**The problem:**
Reproduce the entries below verbatim from the line containing "Open the End Date dropdown arrow" through the end of the entries, leaving out the pictures.

========================

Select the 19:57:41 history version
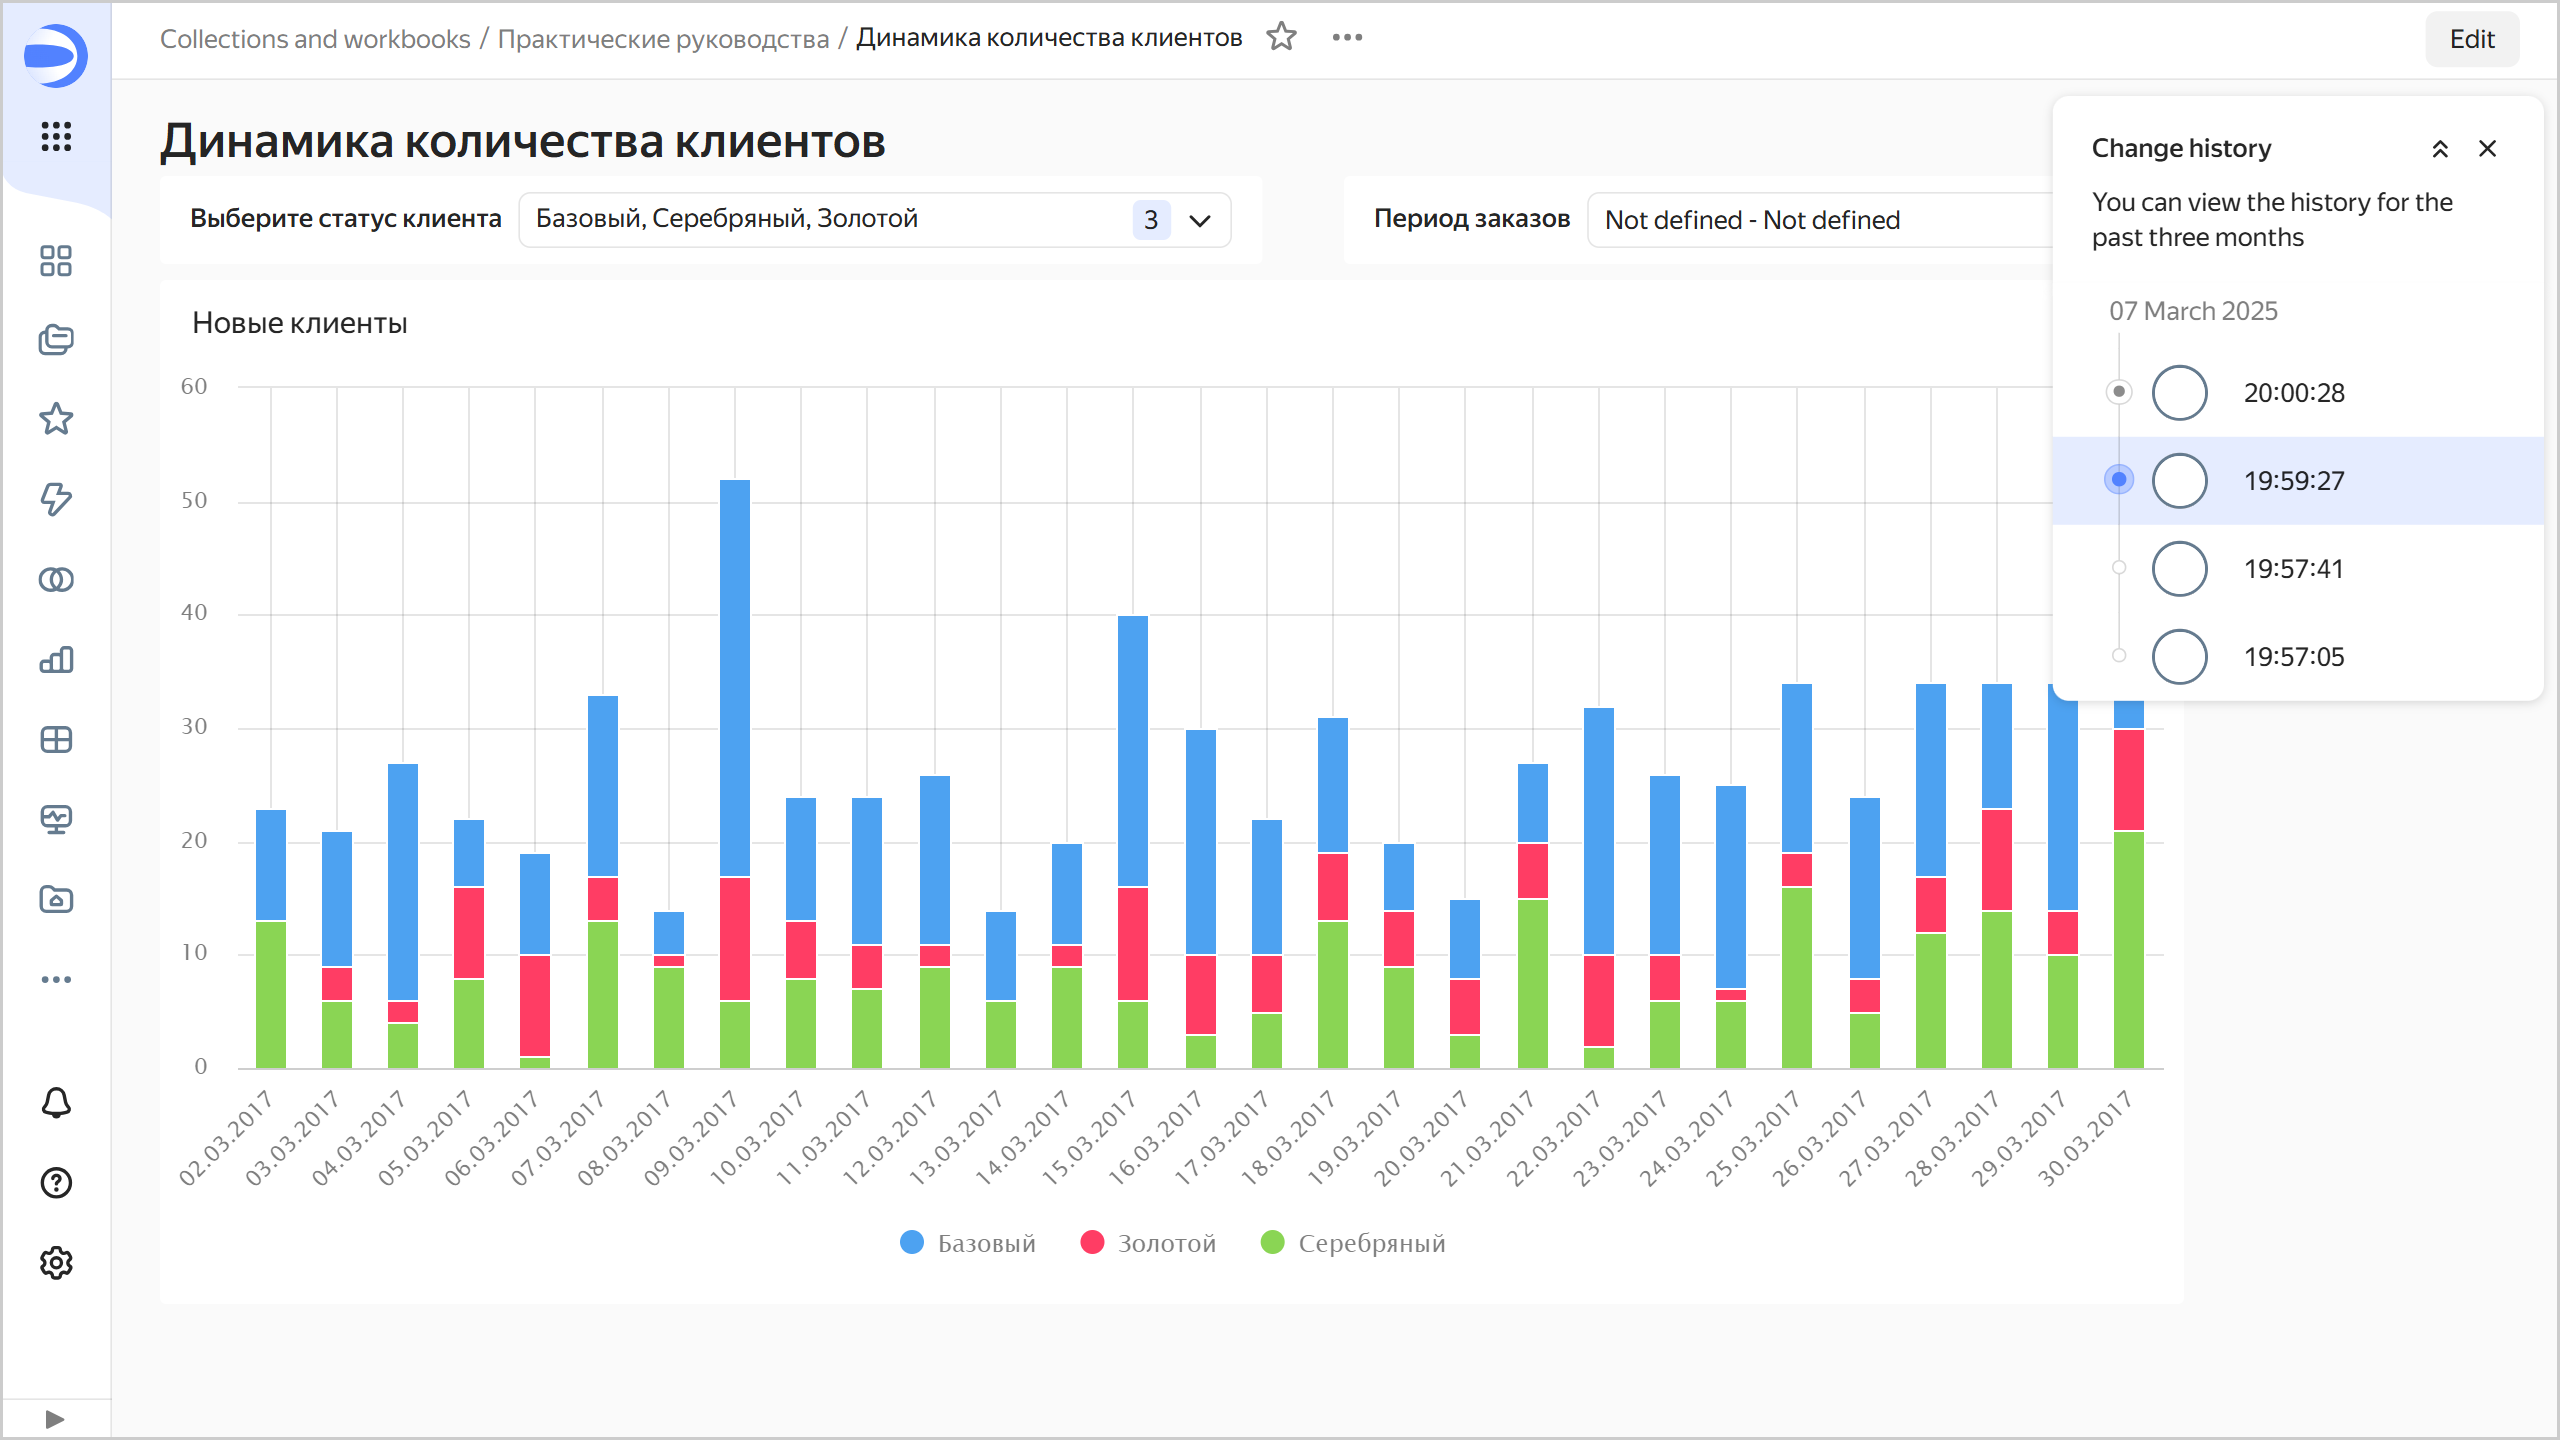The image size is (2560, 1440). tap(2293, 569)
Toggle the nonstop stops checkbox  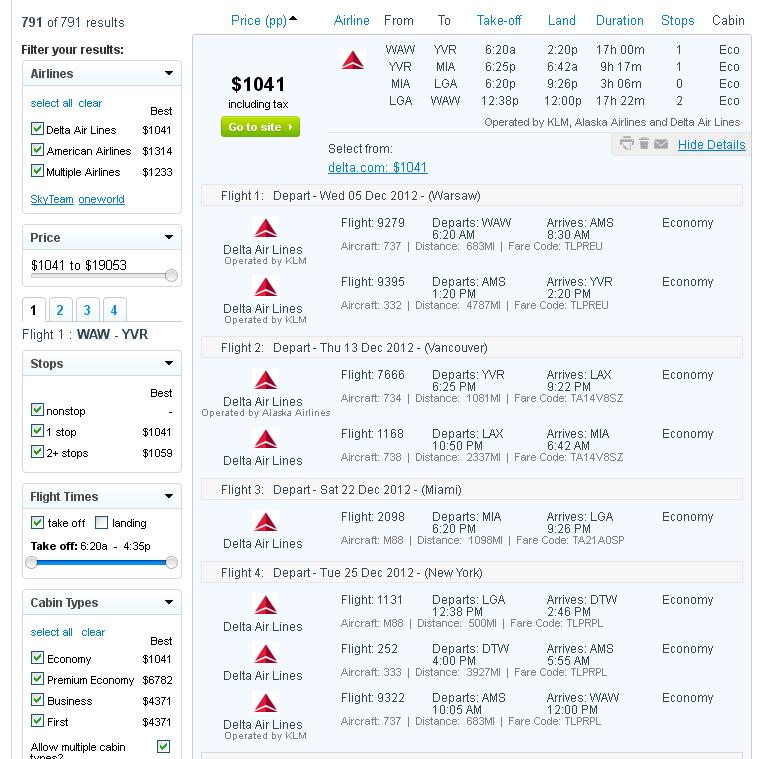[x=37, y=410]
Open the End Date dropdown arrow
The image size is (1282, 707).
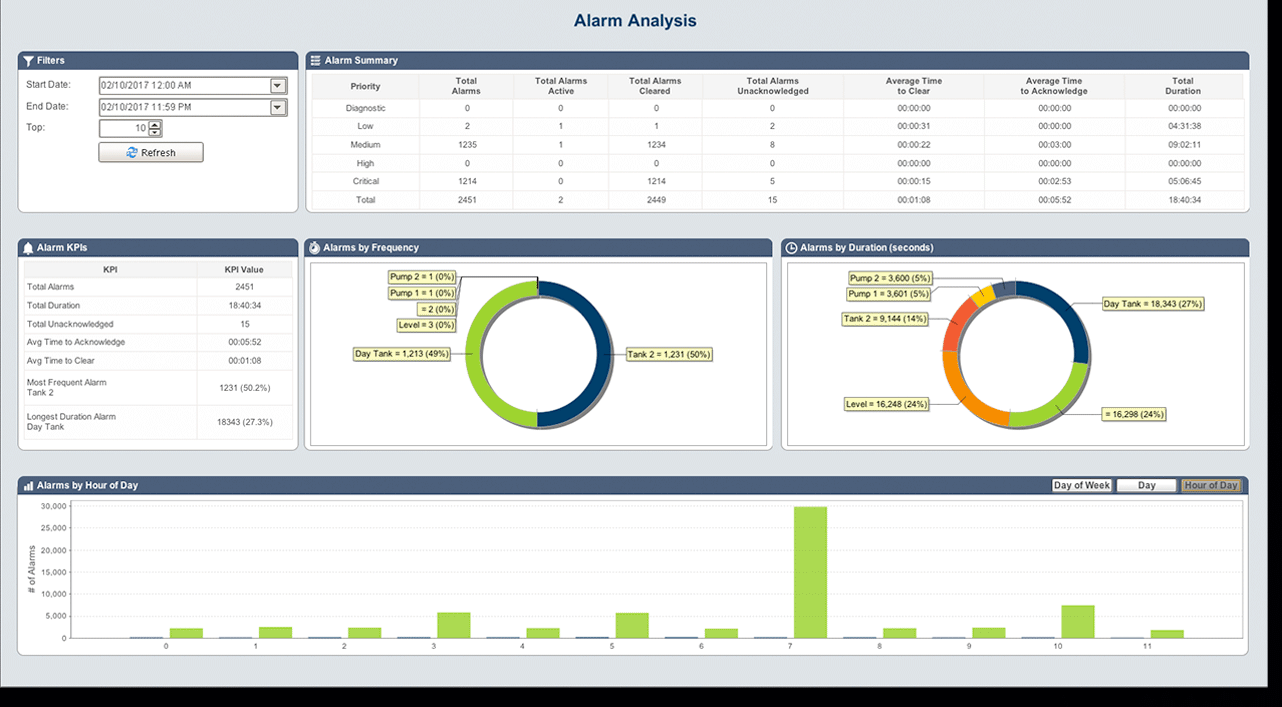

========================

**Written solution:**
Open the End Date dropdown arrow
The image size is (1282, 707).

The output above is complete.